Proteases play critical roles in a wide variety of fundamental biological functions, and numerous protease inhibitors have been developed to treat various diseases including cancer. A wide range of experimental and computational methods have been developed to investigate the specificity and catalytic mechanisms of proteases. However, these methods only focused on the preferences of a single position around a cleavage site in a substrate, rarely on the compositionality of the subsites. We present new methods to quantify the specificity of proteases by considering the combinatorial patterns of amino acid residuals of cleavage sites in substrates. By incorporating the preference at positions, we modeled three types of favorable combinations of residues in cleavage sites. Moreover, by constructing a relationship weight matrix of residues between two positions, we can easily identify unfavorable combinations of residues at the positions. Applying these methods to a set of known cleavage sites of proteases, we revealed numerous favorable and unfavorable residues in cooperative positions in the protease cleavage sites. The results can help understand the specificity and catalytic mechanisms of proteases. To our knowledge, this is the first study that quantifies unfavorable combinations of amino acids between two sites. Furthermore, this method is not limited to the study of proteases and cleavage sites, and can be generalized to uncover the relationships of residues at meaningful sites in other proteins.

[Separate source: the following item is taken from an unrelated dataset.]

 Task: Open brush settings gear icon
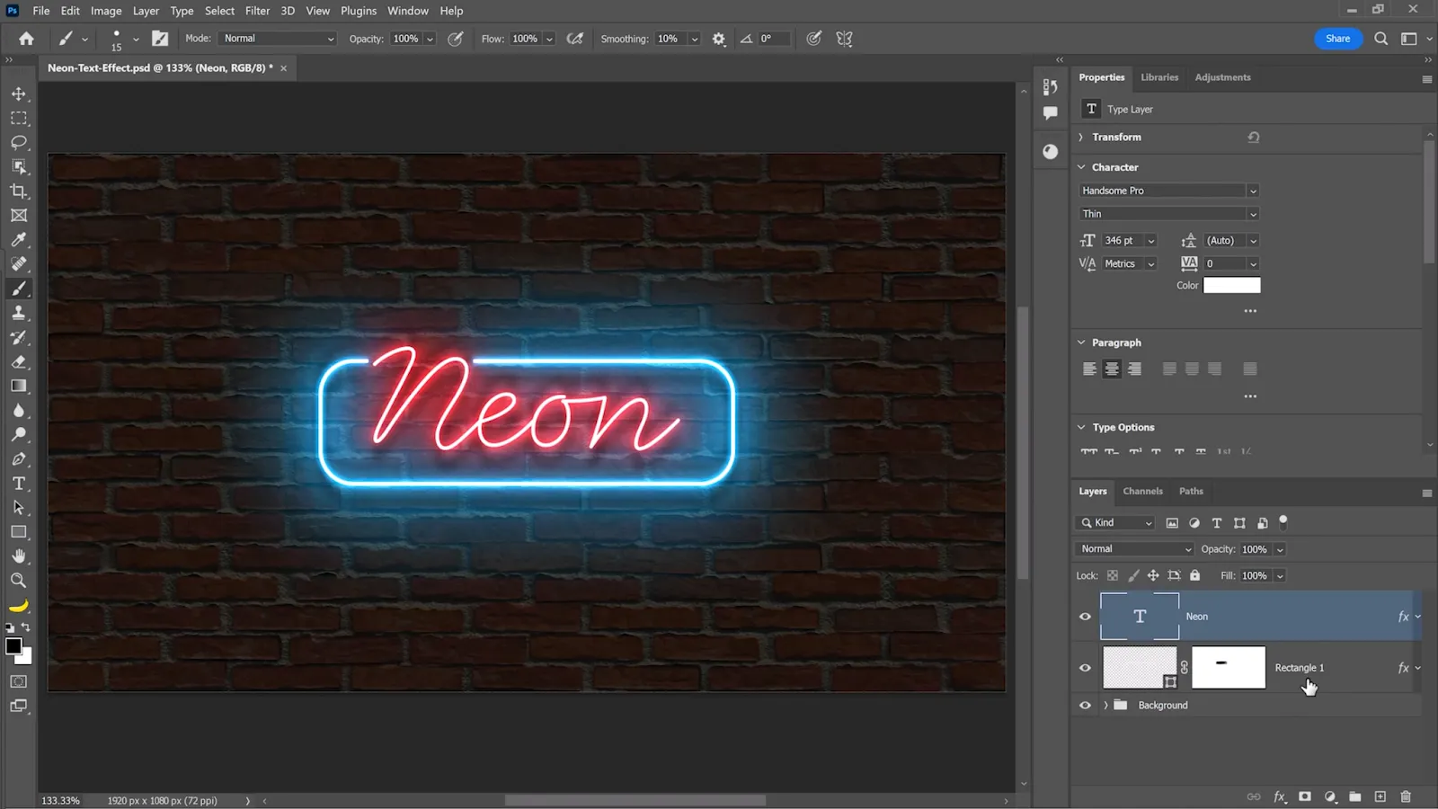[x=718, y=39]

Block-based characterization of protease specificity from substrate sequence profile.

BACKGROUND: The mechanism of action of proteases has been widely studied based on substrate specificity. Prior research has been focused on the amino acids at a single amino acid site, but rarely on combinations of amino acids around the cleavage bond. RESULTS: We propose a novel block-based approach to reveal the potential combinations of amino acids which may regulate the action of proteases. Using the entropies of eight blocks centered at a cleavage bond, we created a distance matrix for 61 proteases to compare their specificities. After quantitative analysis, we discovered a number of prominent blocks, each of which consists of successive amino acids near a cleavage bond, intuitively characterizing the site cooperation of the substrate sequences. CONCLUSION: This approach will help in the discovery of specific substrate sequences which may bridge between proteases and cleavage substrate as more substrate information becomes available.

Insights into protease sequence similarities by comparing substrate sequences and phylogenetic dynamics.

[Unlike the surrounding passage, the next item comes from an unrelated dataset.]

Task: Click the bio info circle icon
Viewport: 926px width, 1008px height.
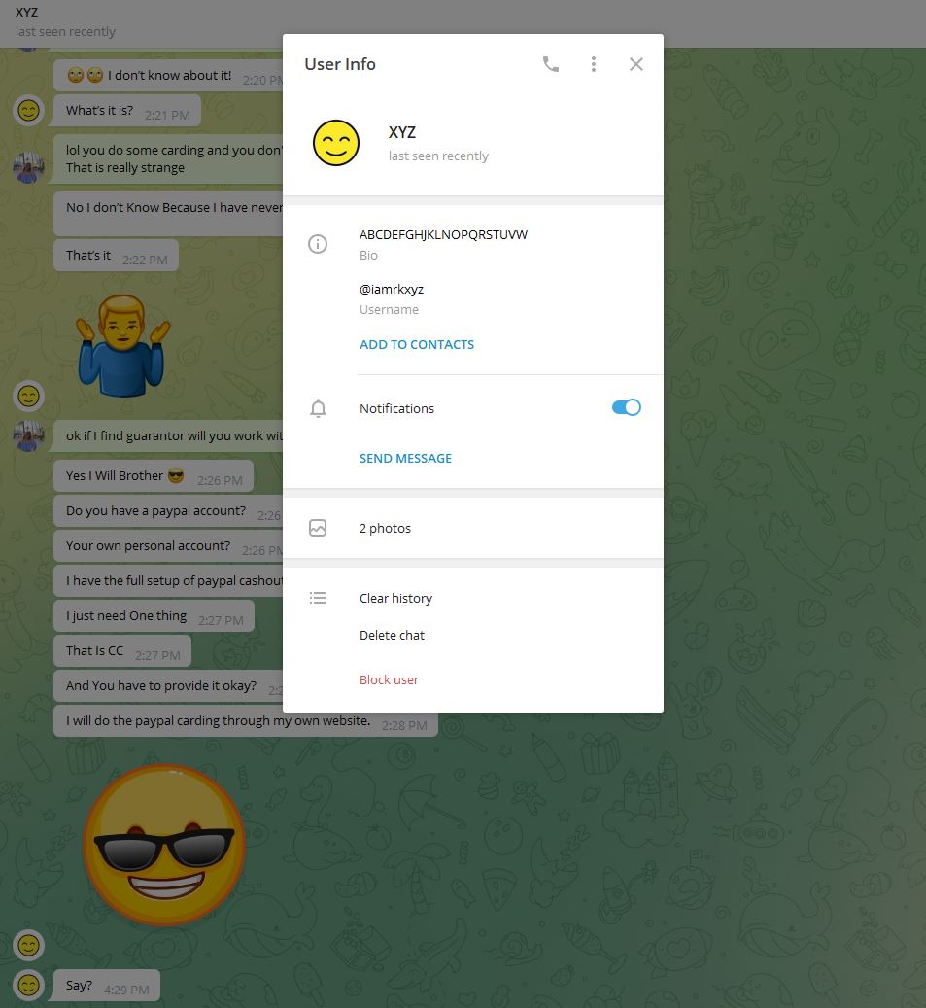Action: 318,244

Based on substrate sequences, we proposed a novel method for comparing sequence similarities among 68 proteases compiled from the MEROPS online database. The rank vector was defined based on the frequencies of amino acids at each site of the substrate, aiming to eliminate the different order variances of magnitude between proteases. Without any assumption on homology, a protease specificity tree is constructed with a striking clustering of proteases from different evolutionary origins and catalytic types. Compared with other methods, almost all the homologous proteases are clustered in small branches in our phylogenetic tree, and the proteases belonging to the same catalytic type are also clustered together, which may reflect the genetic relationship among the proteases. Meanwhile, certain proteases clustered together may play a similar role in key pathways categorized using the Kyoto Encyclopedia of Genes and Genomes (KEGG) database. Consequently, this method can provide new insights into the shared similarities among proteases. This may inspire the design and development of targeted drugs that can specifically regulate protease activity.